(GOAL OF THE EXERCISE): Put everything from the line containing "The width and height of the screenshot is (306, 195)." down to the end of the records below into a numbered list, skipping blank lines and leaving the pictures out.
[Begin DATA PROVIDED]
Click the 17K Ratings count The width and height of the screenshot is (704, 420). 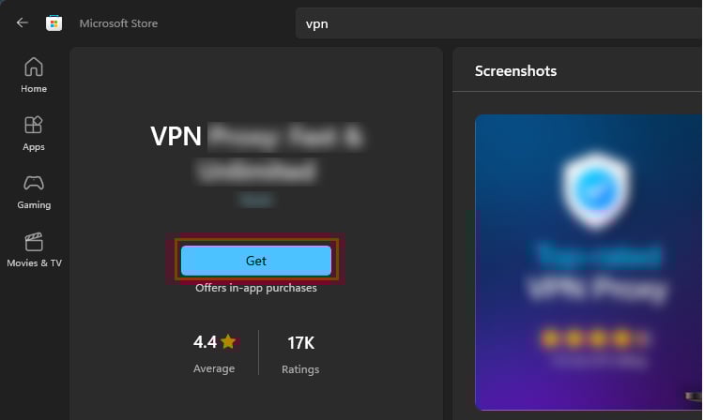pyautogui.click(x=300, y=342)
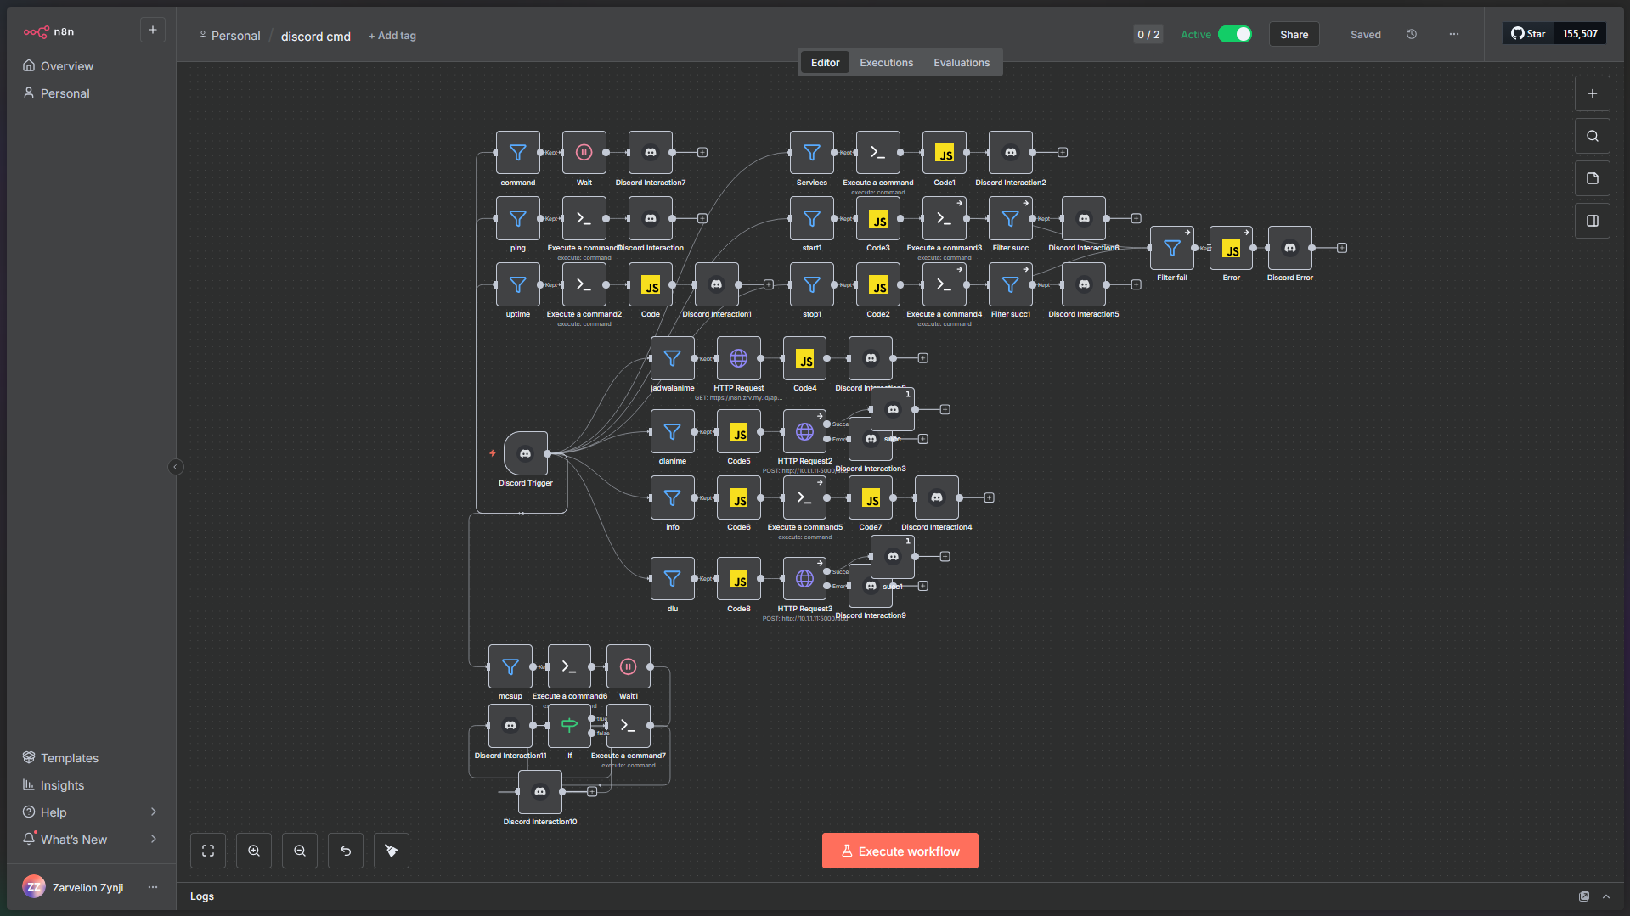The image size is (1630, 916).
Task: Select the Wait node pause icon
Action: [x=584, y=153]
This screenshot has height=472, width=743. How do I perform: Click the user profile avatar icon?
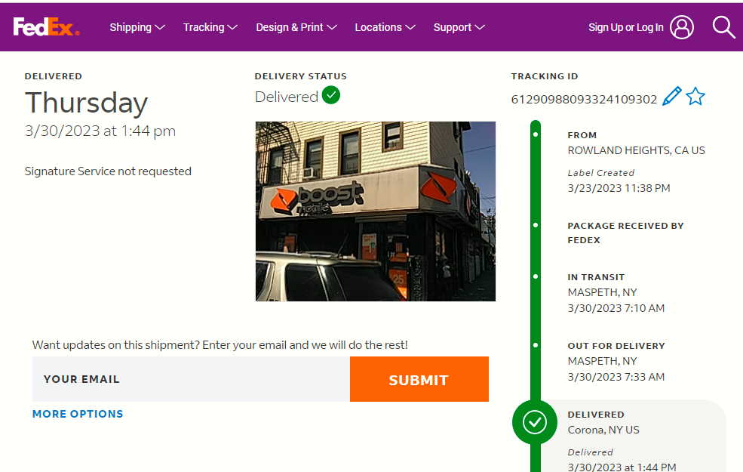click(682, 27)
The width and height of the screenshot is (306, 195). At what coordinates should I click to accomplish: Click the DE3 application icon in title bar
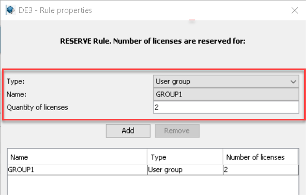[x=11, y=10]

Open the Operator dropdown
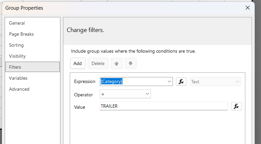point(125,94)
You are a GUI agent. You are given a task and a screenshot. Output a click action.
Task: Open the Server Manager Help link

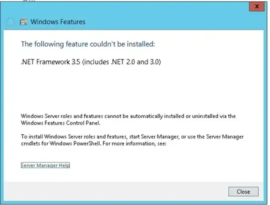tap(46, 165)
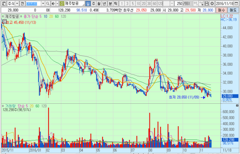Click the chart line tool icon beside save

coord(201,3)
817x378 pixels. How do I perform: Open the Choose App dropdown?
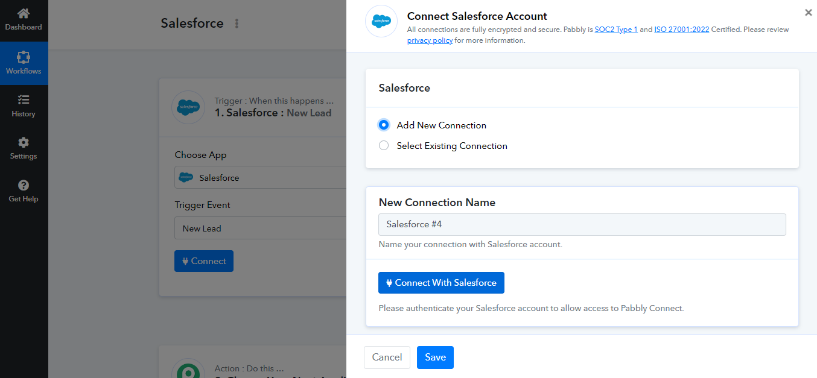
[End DATA PROVIDED]
(PROBLEM SOLUTION):
1. The width and height of the screenshot is (306, 195). At what coordinates should I click to accomplish: Click the DE3 application icon in title bar
2. [x=11, y=10]
3. Open the Operator dropdown
4. point(125,94)
5. You are a GUI agent. You are given a task and a screenshot. Output a click action.
6. Task: Open the Server Manager Help link
7. tap(46, 165)
8. Click the chart line tool icon beside save
9. coord(201,3)
10. 817x378 pixels. How do I perform: Open the Choose App dropdown?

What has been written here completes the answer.